Studio album by Kahil El'Zabar and Billy Bang
- Released: 2001
- Recorded: May 24 and 25, 1998
- Studio: Riverside Studio, Chicago
- Genre: Free jazz
- Length: 59:46
- Label: Delmark Records DE-533
- Producer: Kahil El'Zabar, Robert G. Koester

Kahil El'Zabar chronology
| One World Family (2000) | Spirits Entering (2001) | Love Outside of Dreams (2002) |

= Spirits Entering =

Spirits Entering is an album by percussionist Kahil El'Zabar and violinist Billy Bang. It was recorded during May 1998 at Riverside Studio in Chicago, and was released in 2001 by Delmark Records.

==Reception==

In a review for AllMusic, Alex Henderson wrote that El'Zabar and Bang "enjoy a strong rapport and bring out the best in one another," and commented: "the musicians favor an inside/outside approach and provide an album that is left of center but still quite musical... Those who have enjoyed El'Zabar's work with the Ritual Trio and the Ethnic Heritage Ensemble will also find a great deal to admire about Spirits Entering."
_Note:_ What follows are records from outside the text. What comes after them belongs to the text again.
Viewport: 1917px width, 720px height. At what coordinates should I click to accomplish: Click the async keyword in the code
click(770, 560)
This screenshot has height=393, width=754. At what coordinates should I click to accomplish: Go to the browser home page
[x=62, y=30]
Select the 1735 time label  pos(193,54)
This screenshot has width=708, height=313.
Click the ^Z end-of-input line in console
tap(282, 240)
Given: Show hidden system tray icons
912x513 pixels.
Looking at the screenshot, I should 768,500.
The authors of The Penguin Guide to Jazz Recordings stated that the album "has some splendid music, though it's compromised a little by the dry and thin tone the violinist gets. El'Zabar makes enough noise to drown him out at times, but in the more mellifluous passages it's a fine match."
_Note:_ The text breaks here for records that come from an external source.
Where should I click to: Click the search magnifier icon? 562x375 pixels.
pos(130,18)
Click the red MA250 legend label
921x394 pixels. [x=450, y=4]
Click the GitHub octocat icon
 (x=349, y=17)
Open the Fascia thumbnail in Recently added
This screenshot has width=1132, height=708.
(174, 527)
Critic Tom Hull noted that El'Zabar's "everyday-from-everywhere beats form a fascinating backdrop" for Bang, who has "rarely enjoyed so much space, and responds with touching eloquence."

John Litweiler of JazzTimes remarked: "once you adjust to the unusual instrumentation, the music proves engaging, often charming and clever... Much of this album's variety results from the songs [El'Zabar] composed and from his playing with or against Bang; these two musicians have a pleasing give-and-take."

Writing for All About Jazz, Bernie Koenig called the album "highly recommended," and a "truly great example of what a duo is all about," and stated that the musicians "create incredible moods and, on any and all levels, incredible music." AAJs Derek Taylor commented: "while some of material may seem familiar the stripped down improvisatory setting and the fertile ingenuity of the two men make the session seem fresh." Another AAJ reviewer remarked: "having played together off and on for 25 years, these two musicians have come to develop an intuitive sense for each other's ideas and feelings. They play as one to make possible a ritual music with deep musical and extra-musical consequences."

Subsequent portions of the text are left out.